» About this task
Whatever lies between the line with "659x578 pixels." and the end of the data, both included, must be copied exactly and without pictures.

» Dataset

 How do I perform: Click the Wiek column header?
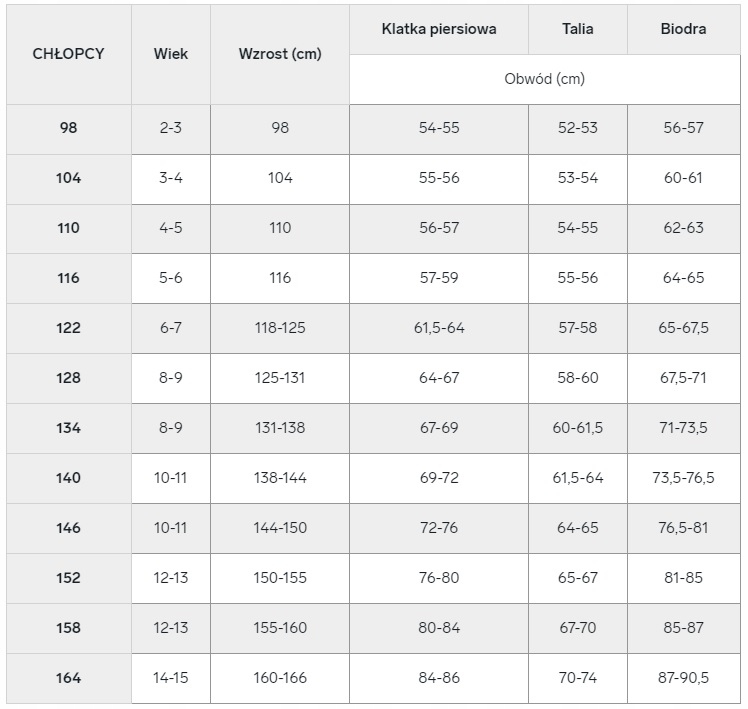[171, 54]
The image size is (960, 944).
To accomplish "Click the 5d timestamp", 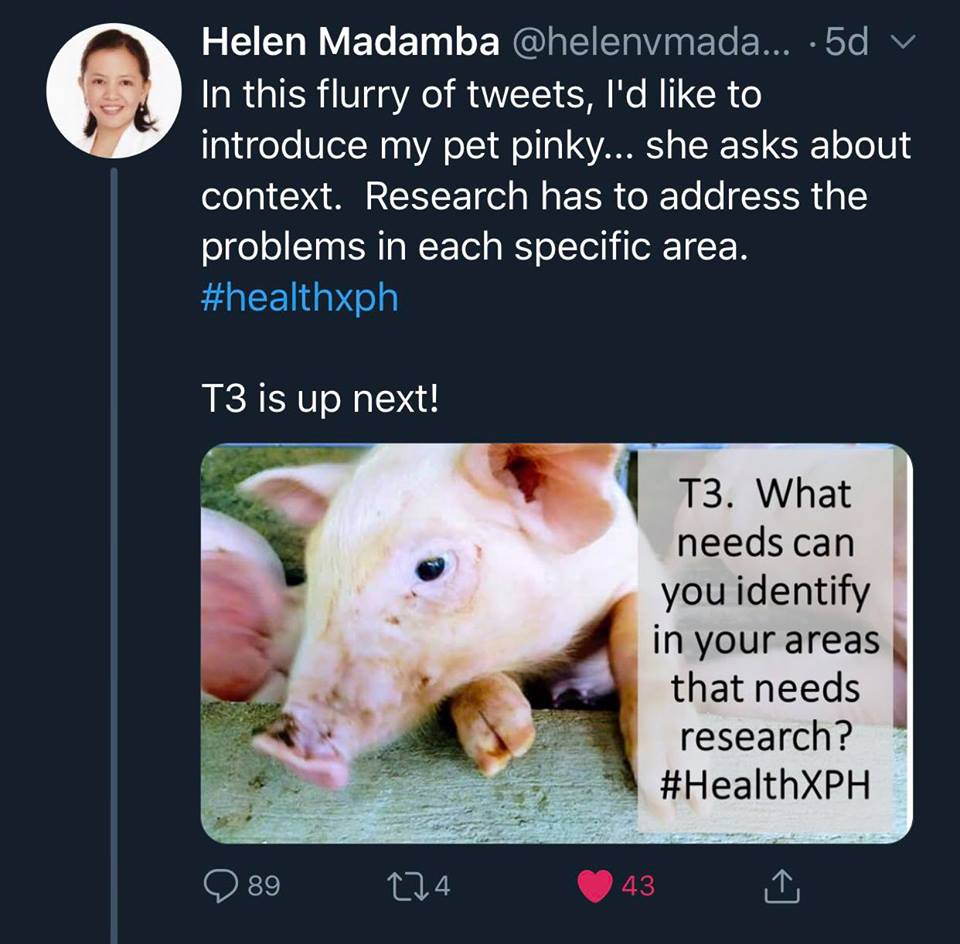I will [848, 42].
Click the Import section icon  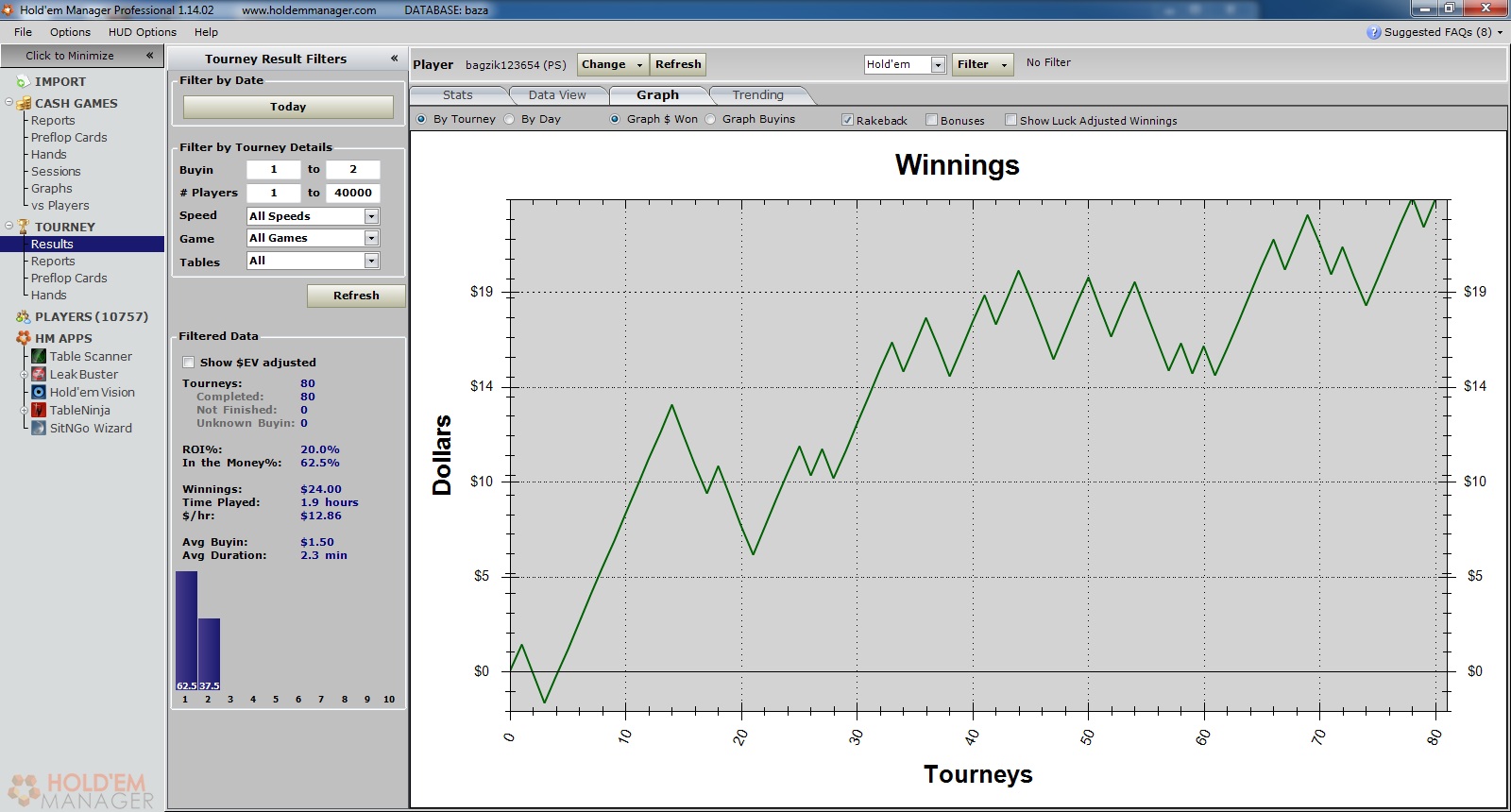point(23,82)
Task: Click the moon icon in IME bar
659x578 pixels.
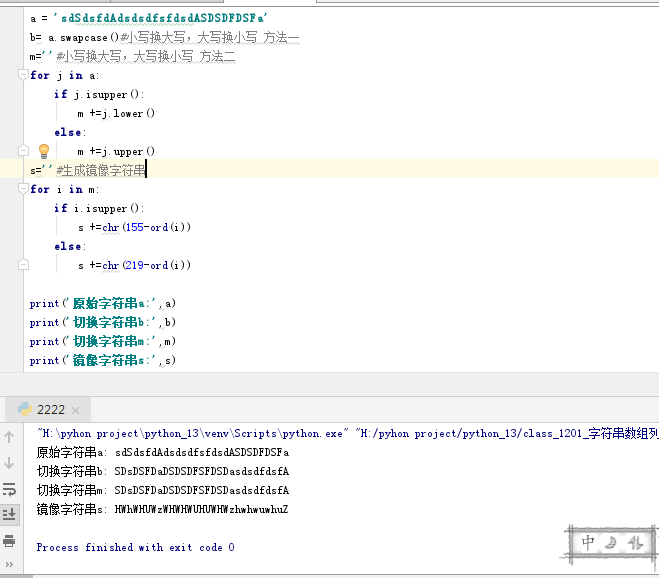Action: (x=612, y=544)
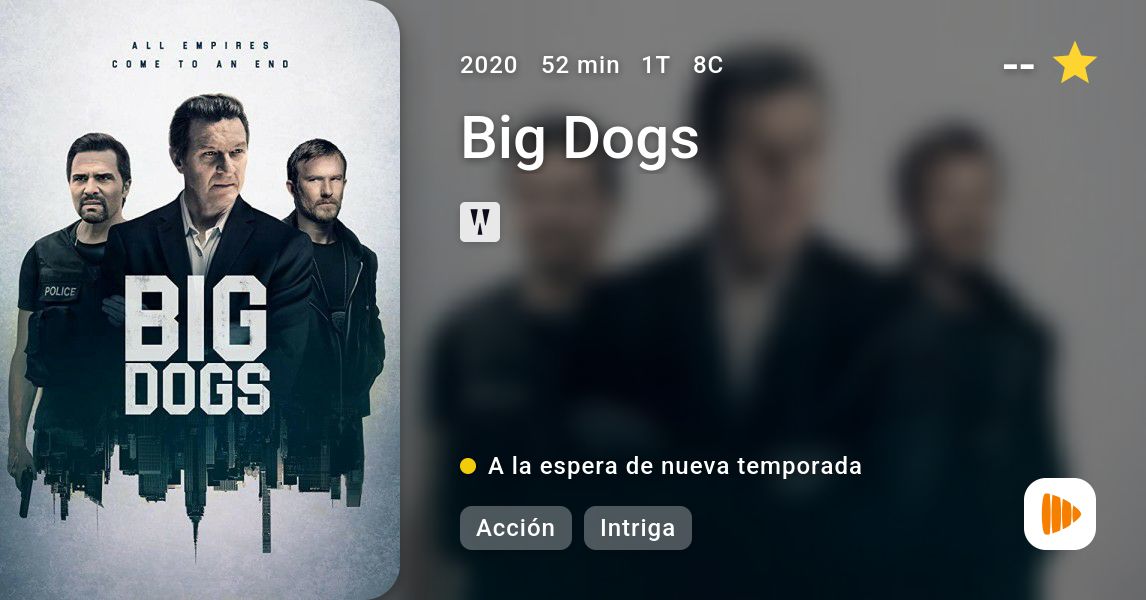
Task: Click 'A la espera de nueva temporada' status
Action: tap(675, 466)
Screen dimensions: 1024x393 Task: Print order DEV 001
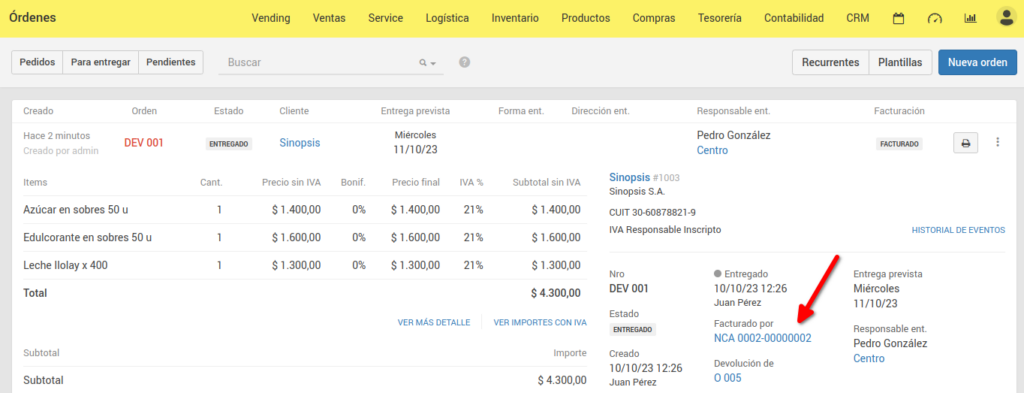tap(966, 143)
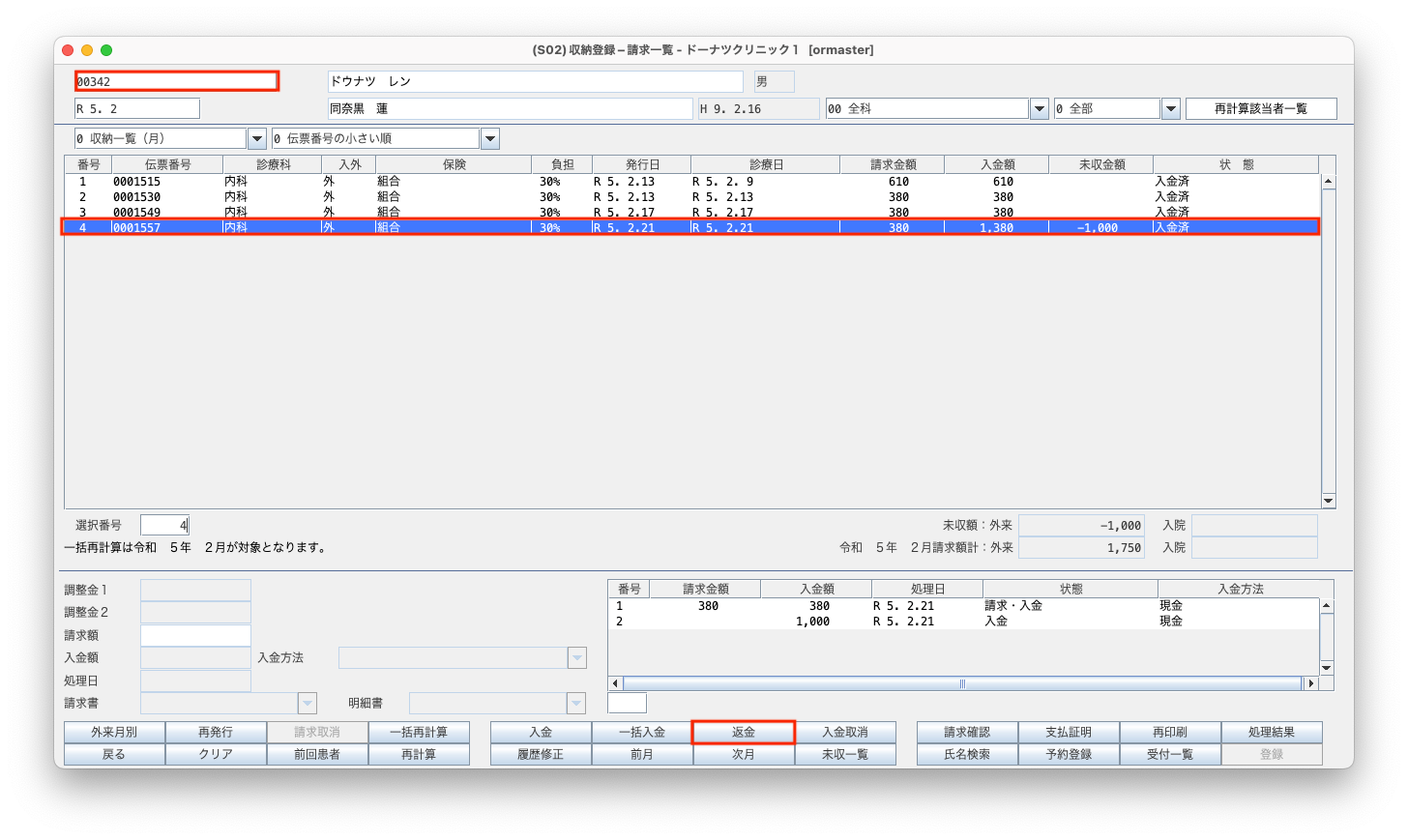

» Result
659x578 pixels.
Action: (x=612, y=544)
Task: Click 'A la espera de nueva temporada' status
Action: tap(675, 466)
Screen dimensions: 1024x393 Task: Print order DEV 001
tap(966, 143)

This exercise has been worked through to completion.